E ancora: “Il disagio mentale nel nostro Paese è aumentato, in particolare quello degli adolescenti, e senza più possibilità di adeguate risposte da parte dei dipartimenti di salute mentale di erogare, se non in condizioni di estrema difficoltà, prestazioni che dovrebbero essere garantite dai Lea, la situazione sarà sempre più incontrollabile, specie a seguito della pandemia Covid e delle problematiche sociali ed economiche che affliggono i nostri territori. Nonostante questa drammatica evidenza, fornita dalla piramide dell’età, la salute mentale di bambini e adolescenti non preoccupa abbastanza il nostro Paese. C’è necessità di supportare i dirigenti medici del Servizio salute mentale e frenare così il burnout degli operatori, che nel post-pandemia da Covid hanno visto aumentare carichi di lavoro e responsabilità tecniche burocratiche e medico-legali in un contesto segnato da scarsità di risorse e in un regime di blocco delle assunzioni nel settore pubblico che sta portando a dimissioni volontarie molti medici psichiatri dal ruolo nei servizi”.

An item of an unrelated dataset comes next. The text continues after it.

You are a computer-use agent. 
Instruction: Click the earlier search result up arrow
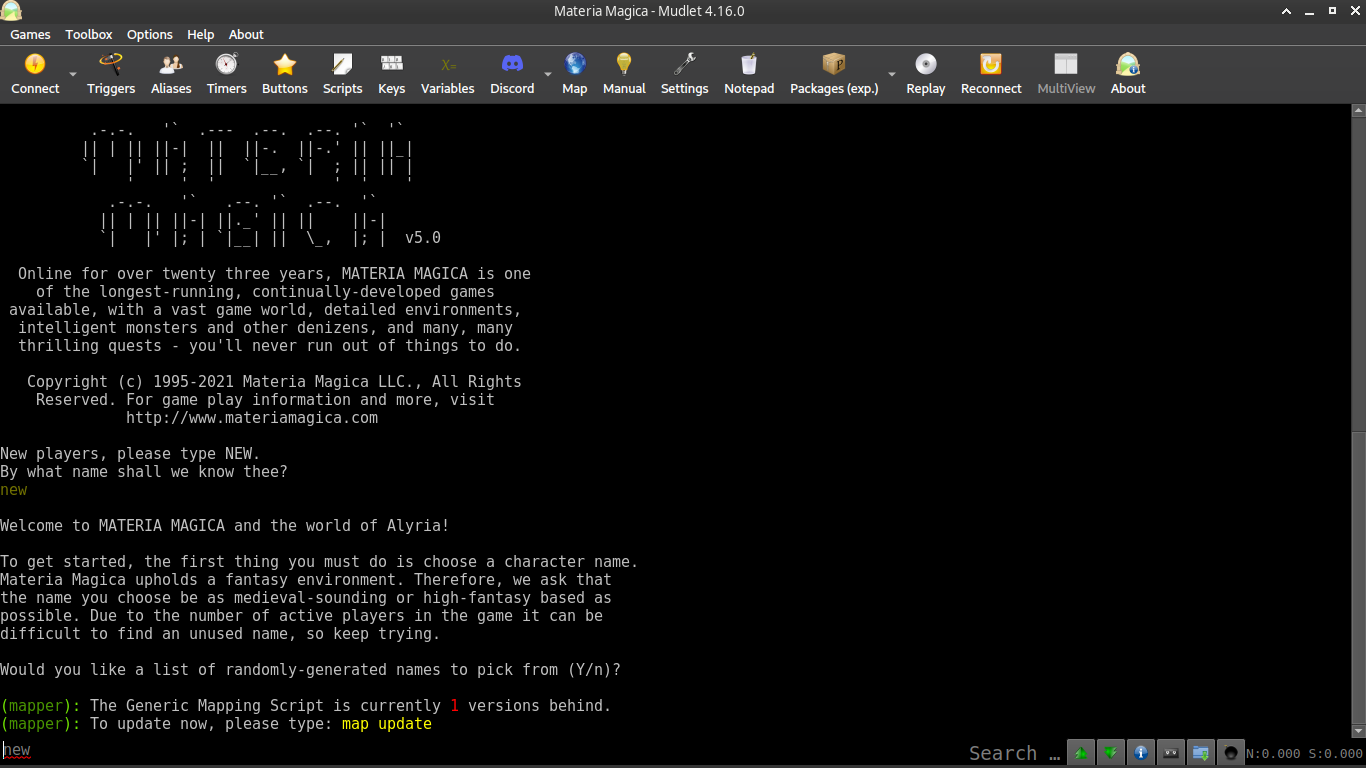coord(1081,753)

Conclude il vice segretario Smi: “È improcrastinabile, a nostro avviso, ricucire la rete pubblica dei Dsm, sempre più sfilacciata, anche con un rilancio al loro interno dei percorsi psicologico-psicoterapeutici, per realizzare una salute mentale comunitaria, in grado di dare risposte integrate ai diversi aspetti biologici, psicologici e sociali e tutelare così i tanti cittadini con disagio mentale e le loro famiglie, lasciate sole per tanto, troppo tempo. Una profonda riorganizzazione dei servizi di salute mentale è una delle principali priorità della salute mentale e dovrebbe avere due obiettivi principali: spostare il luogo di cura delle persone con gravi condizioni mentali dagli ospedali psichiatrici verso la comunità; aumentare l’assistenza per ansia, depressione e altre comuni condizioni di salute mentale da parte dei servizi basati sulla comunità. Chiediamo al Governo un piano di assunzioni straordinario per il settore già dal 2023 a salvaguardia del Ssn e la destinazione del 5% del Fondo sanitario nazionale alla salute mentale, garantendo la salute e l’assistenza ai cittadini con disagio mentale e alle loro famiglie”.